──────── Task input

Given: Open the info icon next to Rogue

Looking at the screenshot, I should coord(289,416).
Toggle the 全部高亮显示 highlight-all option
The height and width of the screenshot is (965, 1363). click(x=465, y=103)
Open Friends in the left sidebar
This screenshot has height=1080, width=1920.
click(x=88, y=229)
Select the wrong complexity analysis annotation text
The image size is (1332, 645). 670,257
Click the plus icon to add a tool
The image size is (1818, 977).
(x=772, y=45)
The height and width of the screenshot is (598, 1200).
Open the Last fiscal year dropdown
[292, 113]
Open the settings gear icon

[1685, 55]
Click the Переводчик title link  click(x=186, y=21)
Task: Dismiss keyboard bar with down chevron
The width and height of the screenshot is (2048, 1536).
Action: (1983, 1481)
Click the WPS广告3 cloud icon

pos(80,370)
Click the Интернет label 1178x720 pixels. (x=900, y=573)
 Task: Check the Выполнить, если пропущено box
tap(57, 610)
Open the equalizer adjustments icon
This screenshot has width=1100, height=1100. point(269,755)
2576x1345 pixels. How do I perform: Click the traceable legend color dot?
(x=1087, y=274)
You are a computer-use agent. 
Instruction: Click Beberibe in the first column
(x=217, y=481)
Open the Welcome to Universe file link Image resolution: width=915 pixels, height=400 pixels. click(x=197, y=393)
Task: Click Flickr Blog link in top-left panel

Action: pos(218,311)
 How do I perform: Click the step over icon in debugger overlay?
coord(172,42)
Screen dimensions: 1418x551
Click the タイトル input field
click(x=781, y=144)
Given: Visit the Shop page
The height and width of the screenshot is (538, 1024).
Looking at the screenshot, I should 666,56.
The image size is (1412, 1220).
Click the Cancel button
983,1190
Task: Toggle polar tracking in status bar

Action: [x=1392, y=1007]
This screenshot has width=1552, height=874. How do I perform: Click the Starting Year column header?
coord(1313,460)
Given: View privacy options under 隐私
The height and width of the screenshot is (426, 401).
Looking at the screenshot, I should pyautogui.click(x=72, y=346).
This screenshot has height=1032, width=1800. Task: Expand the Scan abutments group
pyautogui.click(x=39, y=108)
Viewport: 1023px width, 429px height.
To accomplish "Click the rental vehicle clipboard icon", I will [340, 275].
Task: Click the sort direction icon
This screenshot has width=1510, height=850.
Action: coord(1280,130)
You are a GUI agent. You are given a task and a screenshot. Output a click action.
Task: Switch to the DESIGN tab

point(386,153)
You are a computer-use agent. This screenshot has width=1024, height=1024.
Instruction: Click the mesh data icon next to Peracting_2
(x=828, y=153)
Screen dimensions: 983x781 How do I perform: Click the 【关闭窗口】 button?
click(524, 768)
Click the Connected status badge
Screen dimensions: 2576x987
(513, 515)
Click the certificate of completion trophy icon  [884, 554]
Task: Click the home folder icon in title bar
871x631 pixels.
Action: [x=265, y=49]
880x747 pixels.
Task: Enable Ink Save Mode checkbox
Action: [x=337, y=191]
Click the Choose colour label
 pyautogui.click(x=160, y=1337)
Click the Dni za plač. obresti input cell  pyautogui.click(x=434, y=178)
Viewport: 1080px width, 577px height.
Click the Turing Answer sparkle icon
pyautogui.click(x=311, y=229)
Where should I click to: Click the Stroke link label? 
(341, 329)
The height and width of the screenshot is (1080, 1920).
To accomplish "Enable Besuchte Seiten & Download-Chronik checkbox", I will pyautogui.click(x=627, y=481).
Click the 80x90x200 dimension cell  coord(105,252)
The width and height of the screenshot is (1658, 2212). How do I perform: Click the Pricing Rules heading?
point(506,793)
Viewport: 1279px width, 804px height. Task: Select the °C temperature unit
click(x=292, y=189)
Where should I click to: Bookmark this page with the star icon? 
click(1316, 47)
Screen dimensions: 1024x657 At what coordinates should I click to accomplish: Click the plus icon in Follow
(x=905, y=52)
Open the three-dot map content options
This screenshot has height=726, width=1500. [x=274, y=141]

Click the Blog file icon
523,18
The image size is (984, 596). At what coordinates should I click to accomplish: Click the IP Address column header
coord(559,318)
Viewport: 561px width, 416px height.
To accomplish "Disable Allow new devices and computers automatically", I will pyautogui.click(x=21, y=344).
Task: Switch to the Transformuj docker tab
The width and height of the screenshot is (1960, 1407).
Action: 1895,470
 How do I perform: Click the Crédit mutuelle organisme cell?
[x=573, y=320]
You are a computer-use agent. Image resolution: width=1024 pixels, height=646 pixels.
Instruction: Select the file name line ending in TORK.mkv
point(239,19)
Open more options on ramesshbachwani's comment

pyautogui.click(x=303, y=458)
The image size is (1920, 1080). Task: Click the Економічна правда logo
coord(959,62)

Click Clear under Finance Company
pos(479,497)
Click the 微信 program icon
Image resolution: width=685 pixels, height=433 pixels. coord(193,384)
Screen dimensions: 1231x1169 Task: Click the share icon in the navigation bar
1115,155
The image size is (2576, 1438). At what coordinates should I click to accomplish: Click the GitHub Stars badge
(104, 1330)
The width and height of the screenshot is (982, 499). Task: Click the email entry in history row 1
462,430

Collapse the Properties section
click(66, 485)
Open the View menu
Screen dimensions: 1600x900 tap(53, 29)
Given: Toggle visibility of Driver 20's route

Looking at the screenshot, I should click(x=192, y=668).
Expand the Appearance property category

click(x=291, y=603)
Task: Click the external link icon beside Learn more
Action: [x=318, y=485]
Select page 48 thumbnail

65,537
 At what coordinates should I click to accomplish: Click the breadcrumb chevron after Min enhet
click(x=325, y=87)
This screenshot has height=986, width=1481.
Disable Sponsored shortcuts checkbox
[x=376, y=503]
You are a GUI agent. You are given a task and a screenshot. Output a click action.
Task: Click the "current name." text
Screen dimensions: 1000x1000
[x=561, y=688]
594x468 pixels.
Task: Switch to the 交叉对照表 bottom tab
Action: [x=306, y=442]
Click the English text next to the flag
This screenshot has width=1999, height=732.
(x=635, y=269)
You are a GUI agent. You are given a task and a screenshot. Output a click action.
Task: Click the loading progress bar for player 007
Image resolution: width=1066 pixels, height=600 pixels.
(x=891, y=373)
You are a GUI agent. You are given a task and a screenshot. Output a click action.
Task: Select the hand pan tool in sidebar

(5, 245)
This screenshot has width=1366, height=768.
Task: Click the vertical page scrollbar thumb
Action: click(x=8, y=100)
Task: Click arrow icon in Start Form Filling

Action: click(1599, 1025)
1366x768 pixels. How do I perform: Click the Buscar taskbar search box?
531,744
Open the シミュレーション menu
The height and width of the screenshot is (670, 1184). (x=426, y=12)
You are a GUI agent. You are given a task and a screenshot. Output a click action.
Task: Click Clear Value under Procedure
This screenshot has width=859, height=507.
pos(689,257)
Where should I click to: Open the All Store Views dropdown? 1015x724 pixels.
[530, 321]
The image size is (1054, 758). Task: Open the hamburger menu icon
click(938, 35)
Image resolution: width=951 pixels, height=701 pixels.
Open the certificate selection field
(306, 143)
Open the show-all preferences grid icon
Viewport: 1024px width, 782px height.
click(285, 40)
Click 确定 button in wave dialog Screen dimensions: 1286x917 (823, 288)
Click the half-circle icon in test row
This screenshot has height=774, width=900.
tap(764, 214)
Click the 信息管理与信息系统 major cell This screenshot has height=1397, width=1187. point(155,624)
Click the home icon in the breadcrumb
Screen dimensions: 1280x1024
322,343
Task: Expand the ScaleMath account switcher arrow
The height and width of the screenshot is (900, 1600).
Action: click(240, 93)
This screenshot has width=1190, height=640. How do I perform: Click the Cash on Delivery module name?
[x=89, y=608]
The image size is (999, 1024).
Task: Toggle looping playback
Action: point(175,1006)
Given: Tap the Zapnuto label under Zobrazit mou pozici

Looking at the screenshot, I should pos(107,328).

────────────────

▶ [Exercise instructions]: Convert every line of the entries above into a JSON list of strings, one string per line, omitting blank lines.

▶ [Response to this exercise]:
[
  "Given: Open the info icon next to Rogue",
  "Looking at the screenshot, I should coord(289,416).",
  "Toggle the 全部高亮显示 highlight-all option",
  "The height and width of the screenshot is (965, 1363). click(x=465, y=103)",
  "Open Friends in the left sidebar",
  "This screenshot has height=1080, width=1920.",
  "click(x=88, y=229)",
  "Select the wrong complexity analysis annotation text",
  "The image size is (1332, 645). 670,257",
  "Click the plus icon to add a tool",
  "The image size is (1818, 977).",
  "(x=772, y=45)",
  "The height and width of the screenshot is (598, 1200).",
  "Open the Last fiscal year dropdown",
  "[292, 113]",
  "Open the settings gear icon",
  "[1685, 55]",
  "Click the Переводчик title link  click(x=186, y=21)",
  "Task: Dismiss keyboard bar with down chevron",
  "The width and height of the screenshot is (2048, 1536).",
  "Action: (1983, 1481)",
  "Click the WPS广告3 cloud icon",
  "pos(80,370)",
  "Click the Интернет label 1178x720 pixels. (x=900, y=573)",
  " Task: Check the Выполнить, если пропущено box",
  "tap(57, 610)",
  "Open the equalizer adjustments icon",
  "This screenshot has width=1100, height=1100. point(269,755)",
  "2576x1345 pixels. How do I perform: Click the traceable legend color dot?",
  "(x=1087, y=274)",
  "You are a computer-use agent. ",
  "Instruction: Click Beberibe in the first column",
  "(x=217, y=481)",
  "Open the Welcome to Universe file link Image resolution: width=915 pixels, height=400 pixels. click(x=197, y=393)",
  "Task: Click Flickr Blog link in top-left panel",
  "Action: pos(218,311)",
  " How do I perform: Click the step over icon in debugger overlay?",
  "coord(172,42)",
  "Screen dimensions: 1418x551",
  "Click the タイトル input field",
  "click(x=781, y=144)",
  "Given: Visit the Shop page",
  "The height and width of the screenshot is (538, 1024).",
  "Looking at the screenshot, I should 666,56.",
  "The image size is (1412, 1220).",
  "Click the Cancel button",
  "983,1190",
  "Task: Toggle polar tracking in status bar",
  "Action: [x=1392, y=1007]",
  "This screenshot has width=1552, height=874. How do I perform: Click the Starting Year column header?",
  "coord(1313,460)",
  "Given: View privacy options under 隐私",
  "The height and width of the screenshot is (426, 401).",
  "Looking at the screenshot, I should pyautogui.click(x=72, y=346).",
  "This screenshot has height=1032, width=1800. Task: Expand the Scan abutments group",
  "pyautogui.click(x=39, y=108)",
  "Viewport: 1023px width, 429px height.",
  "To accomplish \"Click the rental vehicle clipboard icon\", I will [340, 275].",
  "Task: Click the sort direction icon",
  "This screenshot has width=1510, height=850.",
  "Action: coord(1280,130)",
  "You are a GUI agent. You are given a task and a screenshot. Output a click action.",
  "Task: Switch to the DESIGN tab",
  "point(386,153)",
  "You are a computer-use agent. This screenshot has width=1024, height=1024.",
  "Instruction: Click the mesh data icon next to Peracting_2",
  "(x=828, y=153)",
  "Screen dimensions: 983x781 How do I perform: Click the 【关闭窗口】 button?",
  "click(524, 768)",
  "Click the Connected status badge",
  "Screen dimensions: 2576x987",
  "(513, 515)",
  "Click the certificate of completion trophy icon  [884, 554]",
  "Task: Click the home folder icon in title bar",
  "871x631 pixels.",
  "Action: [x=265, y=49]",
  "880x747 pixels.",
  "Task: Enable Ink Save Mode checkbox",
  "Action: [x=337, y=191]",
  "Click the Choose colour label",
  " pyautogui.click(x=160, y=1337)",
  "Click the Dni za plač. obresti input cell  pyautogui.click(x=434, y=178)",
  "Viewport: 1080px width, 577px height.",
  "Click the Turing Answer sparkle icon",
  "pyautogui.click(x=311, y=229)",
  "Where should I click to: Click the Stroke link label? ",
  "(341, 329)",
  "The height and width of the screenshot is (1080, 1920).",
  "To accomplish \"Enable Besuchte Seiten & Download-Chronik checkbox\", I will pyautogui.click(x=627, y=481).",
  "Click the 80x90x200 dimension cell  coord(105,252)",
  "The width and height of the screenshot is (1658, 2212). How do I perform: Click the Pricing Rules heading?",
  "point(506,793)",
  "Viewport: 1279px width, 804px height. Task: Select the °C temperature unit",
  "click(x=292, y=189)",
  "Where should I click to: Bookmark this page with the star icon? ",
  "click(1316, 47)",
  "Screen dimensions: 1024x657 At what coordinates should I click to accomplish: Click the plus icon in Follow",
  "(x=905, y=52)",
  "Open the three-dot map content options",
  "This screenshot has height=726, width=1500. [x=274, y=141]",
  "Click the Blog file icon",
  "523,18",
  "The image size is (984, 596). At what coordinates should I click to accomplish: Click the IP Address column header",
  "coord(559,318)",
  "Viewport: 561px width, 416px height.",
  "To accomplish \"Disable Allow new devices and computers automatically\", I will pyautogui.click(x=21, y=344).",
  "Task: Switch to the Transformuj docker tab",
  "The width and height of the screenshot is (1960, 1407).",
  "Action: 1895,470",
  " How do I perform: Click the Crédit mutuelle organisme cell?",
  "[x=573, y=320]",
  "You are a computer-use agent. Image resolution: width=1024 pixels, height=646 pixels.",
  "Instruction: Select the file name line ending in TORK.mkv",
  "point(239,19)",
  "Open more options on ramesshbachwani's comment",
  "pyautogui.click(x=303, y=458)",
  "The image size is (1920, 1080). Task: Click the Економічна правда logo",
  "coord(959,62)",
  "Click Clear under Finance Company",
  "pos(479,497)",
  "Click the 微信 program icon",
  "Image resolution: width=685 pixels, height=433 pixels. coord(193,384)",
  "Screen dimensions: 1231x1169 Task: Click the share icon in the navigation bar",
  "1115,155",
  "The image size is (2576, 1438). At what coordinates should I click to accomplish: Click the GitHub Stars badge",
  "(104, 1330)",
  "The width and height of the screenshot is (982, 499). Task: Click the email entry in history row 1",
  "462,430",
  "Collapse the Properties section",
  "click(66, 485)",
  "Open the View menu",
  "Screen dimensions: 1600x900 tap(53, 29)",
  "Given: Toggle visibility of Driver 20's route",
  "Looking at the screenshot, I should click(x=192, y=668).",
  "Expand the Appearance property category",
  "click(x=291, y=603)",
  "Task: Click the external link icon beside Learn more",
  "Action: [x=318, y=485]",
  "Select page 48 thumbnail",
  "65,537",
  " At what coordinates should I click to accomplish: Click the breadcrumb chevron after Min enhet",
  "click(x=325, y=87)",
  "This screenshot has height=986, width=1481.",
  "Disable Sponsored shortcuts checkbox",
  "[x=376, y=503]",
  "You are a GUI agent. You are given a task and a screenshot. Output a click action.",
  "Task: Click the \"current name.\" text",
  "Screen dimensions: 1000x1000",
  "[x=561, y=688]",
  "594x468 pixels.",
  "Task: Switch to the 交叉对照表 bottom tab",
  "Action: [x=306, y=442]",
  "Click the English text next to the flag",
  "This screenshot has width=1999, height=732.",
  "(x=635, y=269)",
  "You are a GUI agent. You are given a task and a screenshot. Output a click action.",
  "Task: Click the loading progress bar for player 007",
  "Image resolution: width=1066 pixels, height=600 pixels.",
  "(x=891, y=373)",
  "You are a GUI agent. You are given a task and a screenshot. Output a click action.",
  "Task: Select the hand pan tool in sidebar",
  "(5, 245)",
  "This screenshot has width=1366, height=768.",
  "Task: Click the vertical page scrollbar thumb",
  "Action: click(x=8, y=100)",
  "Task: Click arrow icon in Start Form Filling",
  "Action: click(1599, 1025)",
  "1366x768 pixels. How do I perform: Click the Buscar taskbar search box?",
  "531,744",
  "Open the シミュレーション menu",
  "The height and width of the screenshot is (670, 1184). (x=426, y=12)",
  "You are a GUI agent. You are given a task and a screenshot. Output a click action.",
  "Task: Click Clear Value under Procedure",
  "This screenshot has width=859, height=507.",
  "pos(689,257)",
  "Where should I click to: Open the All Store Views dropdown? 1015x724 pixels.",
  "[530, 321]",
  "The image size is (1054, 758). Task: Open the hamburger menu icon",
  "click(938, 35)",
  "Image resolution: width=951 pixels, height=701 pixels.",
  "Open the certificate selection field",
  "(306, 143)",
  "Open the show-all preferences grid icon",
  "Viewport: 1024px width, 782px height.",
  "click(285, 40)",
  "Click 确定 button in wave dialog Screen dimensions: 1286x917 (823, 288)",
  "Click the half-circle icon in test row",
  "This screenshot has height=774, width=900.",
  "tap(764, 214)",
  "Click the 信息管理与信息系统 major cell This screenshot has height=1397, width=1187. point(155,624)",
  "Click the home icon in the breadcrumb",
  "Screen dimensions: 1280x1024",
  "322,343",
  "Task: Expand the ScaleMath account switcher arrow",
  "The height and width of the screenshot is (900, 1600).",
  "Action: click(240, 93)",
  "This screenshot has width=1190, height=640. How do I perform: Click the Cash on Delivery module name?",
  "[x=89, y=608]",
  "The image size is (999, 1024).",
  "Task: Toggle looping playback",
  "Action: point(175,1006)",
  "Given: Tap the Zapnuto label under Zobrazit mou pozici",
  "Looking at the screenshot, I should pos(107,328)."
]